▶ [Records for processing]
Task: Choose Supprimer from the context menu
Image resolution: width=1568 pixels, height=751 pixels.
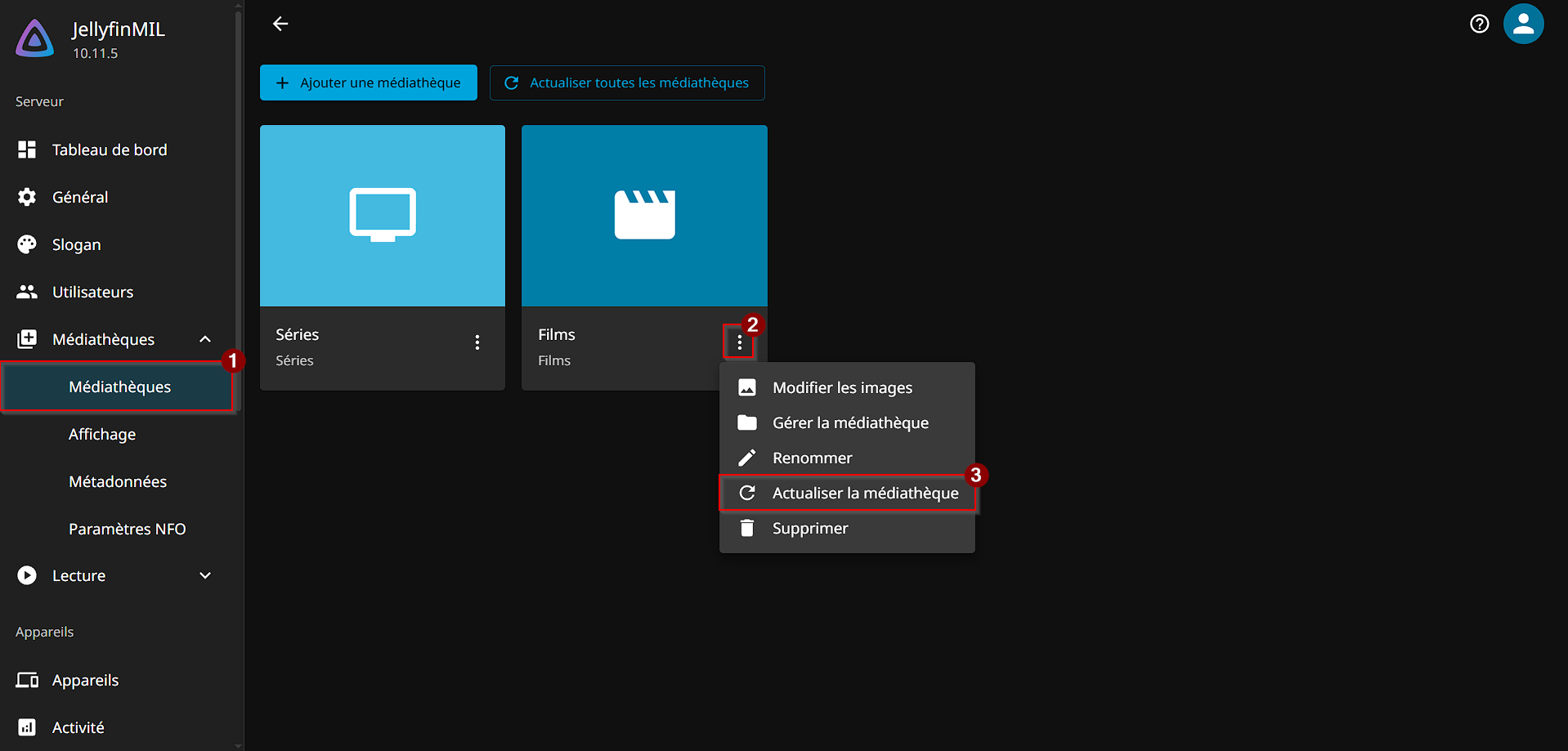Action: 810,528
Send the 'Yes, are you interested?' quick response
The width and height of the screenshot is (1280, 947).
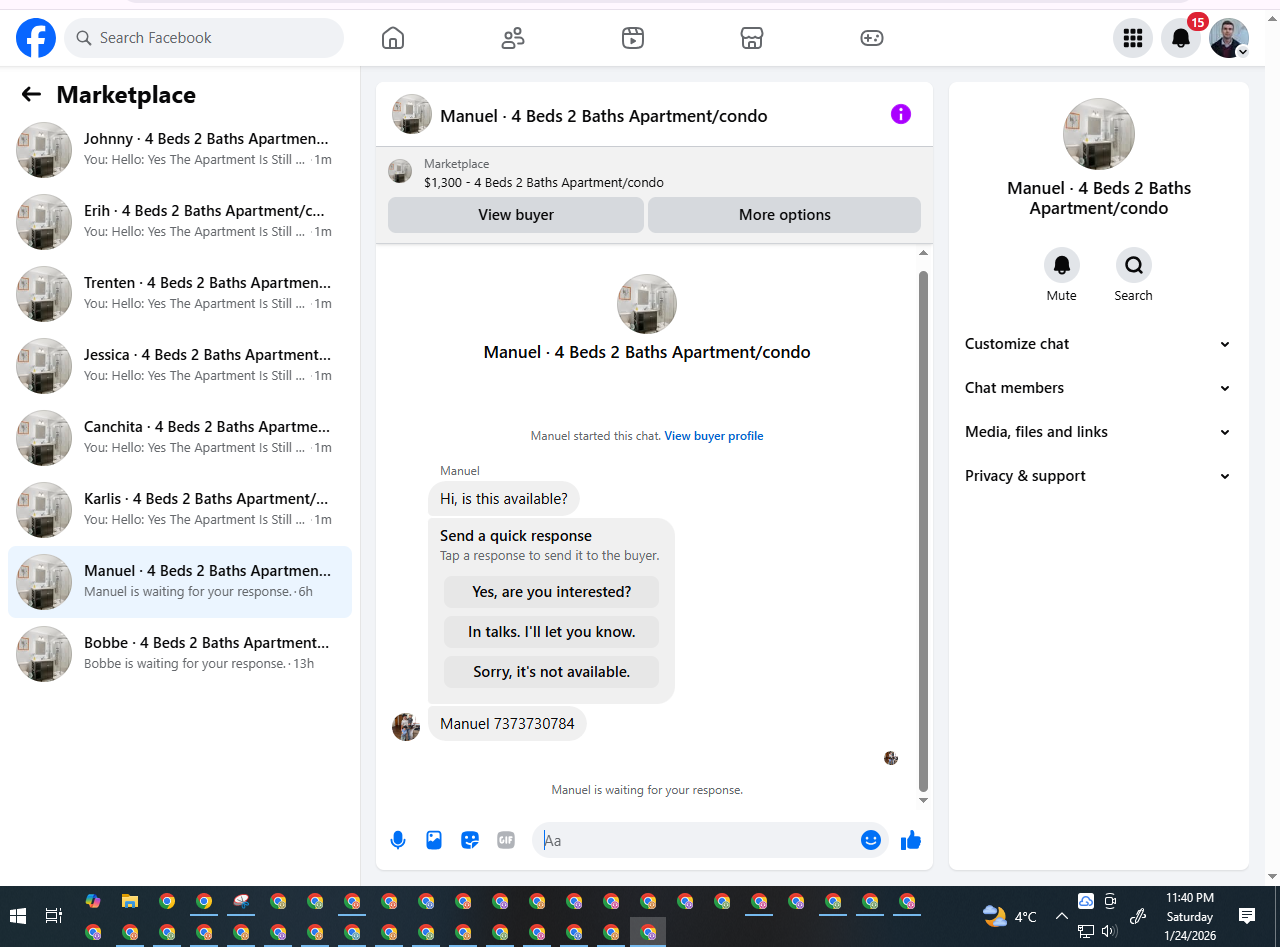pyautogui.click(x=552, y=592)
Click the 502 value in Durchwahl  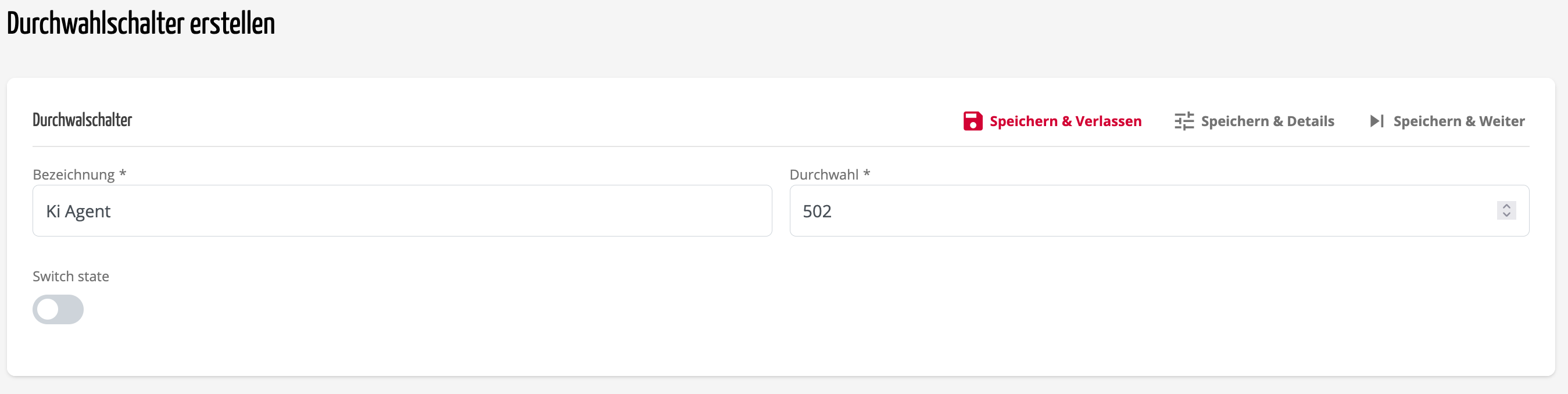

▶ [Exercise details] Output exactly, and only, the lines running from the line containing "Image resolution: width=1568" to the last line of the entries above, omitting the pictures.

▶ [Your solution]
Image resolution: width=1568 pixels, height=751 pixels.
Action: 810,528
Send the 'Yes, are you interested?' quick response
The width and height of the screenshot is (1280, 947).
pyautogui.click(x=552, y=592)
Click the 502 value in Durchwahl  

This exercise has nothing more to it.